From patchwork Wed Nov  7 03:24:56 2018
Content-Type: text/plain; charset="utf-8"
MIME-Version: 1.0
Content-Transfer-Encoding: 7bit
X-Patchwork-Submitter: DJ Delorie <dj@redhat.com>
X-Patchwork-Id: 30052
Received: (qmail 33950 invoked by alias); 7 Nov 2018 03:25:05 -0000
Mailing-List: contact libc-alpha-help@sourceware.org; run by ezmlm
Precedence: bulk
List-Id: <libc-alpha.sourceware.org>
List-Unsubscribe: <mailto:libc-alpha-unsubscribe-##L=##H@sourceware.org>
List-Subscribe: <mailto:libc-alpha-subscribe@sourceware.org>
List-Archive: <http://sourceware.org/ml/libc-alpha/>
List-Post: <mailto:libc-alpha@sourceware.org>
List-Help: <mailto:libc-alpha-help@sourceware.org>,
	<http://sourceware.org/ml/#faqs>
Sender: libc-alpha-owner@sourceware.org
Delivered-To: mailing list libc-alpha@sourceware.org
Received: (qmail 33881 invoked by uid 89); 7 Nov 2018 03:25:03 -0000
Authentication-Results: sourceware.org; auth=none
X-Spam-SWARE-Status: No, score=-26.9 required=5.0 tests=BAYES_00, GIT_PATCH_0,
	GIT_PATCH_1, GIT_PATCH_2, GIT_PATCH_3, KAM_SHORT,
	SPF_HELO_PASS autolearn=ham version=3.3.2 spammy=Prevent
X-HELO: mx1.redhat.com
Date: Tue, 06 Nov 2018 22:24:56 -0500
Message-Id: <xnr2fxtvqv.fsf@greed.delorie.com>
From: DJ Delorie <dj@redhat.com>
To: libc-alpha@sourceware.org
Subject: [patch] tcache double free check

This patch uses a spare field in the tcache chunk overlay to store a
key, to detect if something is (or at least should be) in the tcache,
without having to iterate through the tcache.  While not perfect, it
allows us to detect many double free situations.  Not covered - if the
second free is by a different thread, because the second thread
wouldn't have visibility into the first thread's tcache (duh).

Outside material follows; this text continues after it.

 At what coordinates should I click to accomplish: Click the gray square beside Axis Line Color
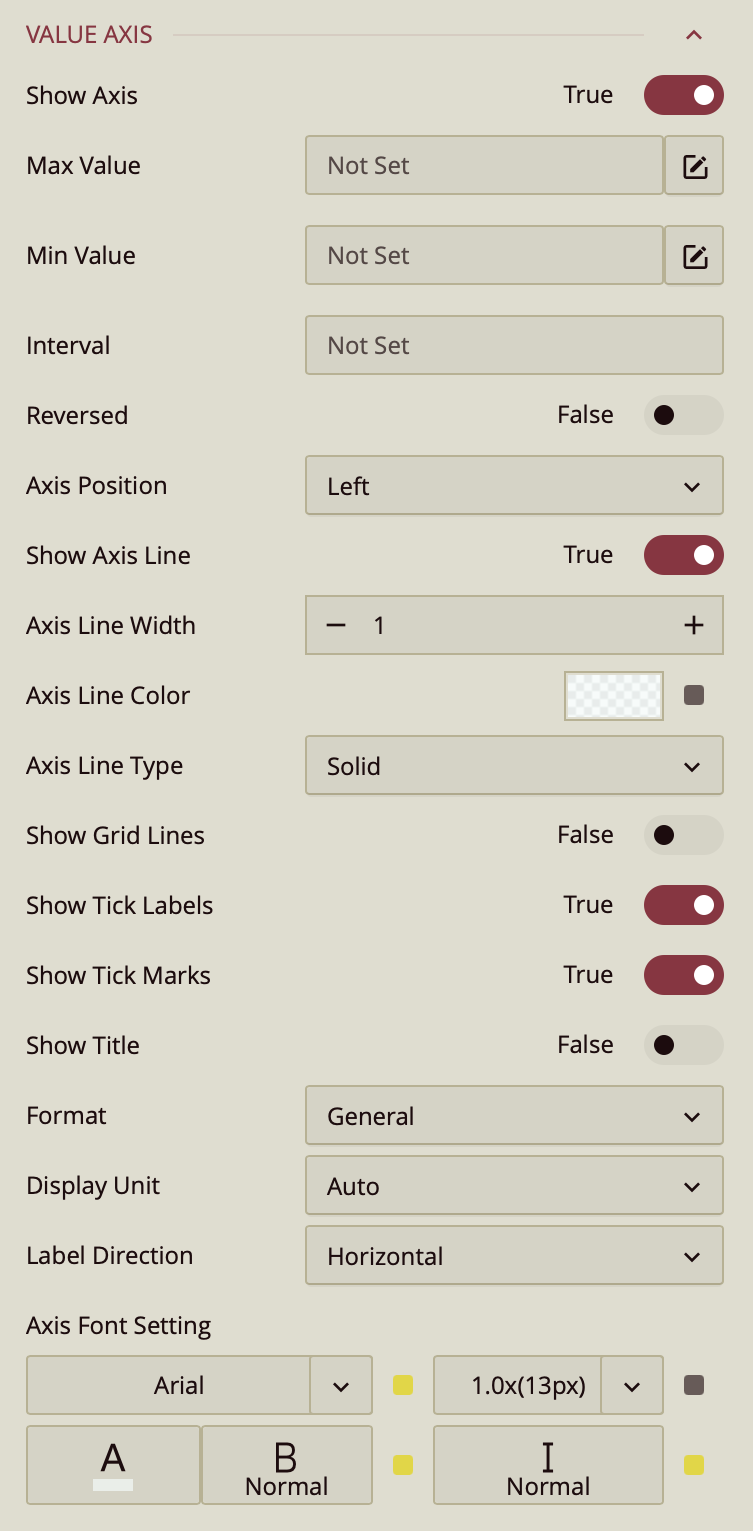point(694,695)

Includes test cases.  Detected one double free in elf/tst-leaks1,
which I also include a fix for.

	* malloc/malloc.c (tcache_entry): Add key field.
	(tcache_put): Check for double free in tcache.
	(tcache_get): Likewise.
	(_int_free): Likewise.
	* malloc/tst-tcfree1.c: New.
	* malloc/tst-tcfree2.c: New.
	* malloc/Makefile: Run the new tests.

	* dlfcn/dlerror.c (check_free): Prevent double frees.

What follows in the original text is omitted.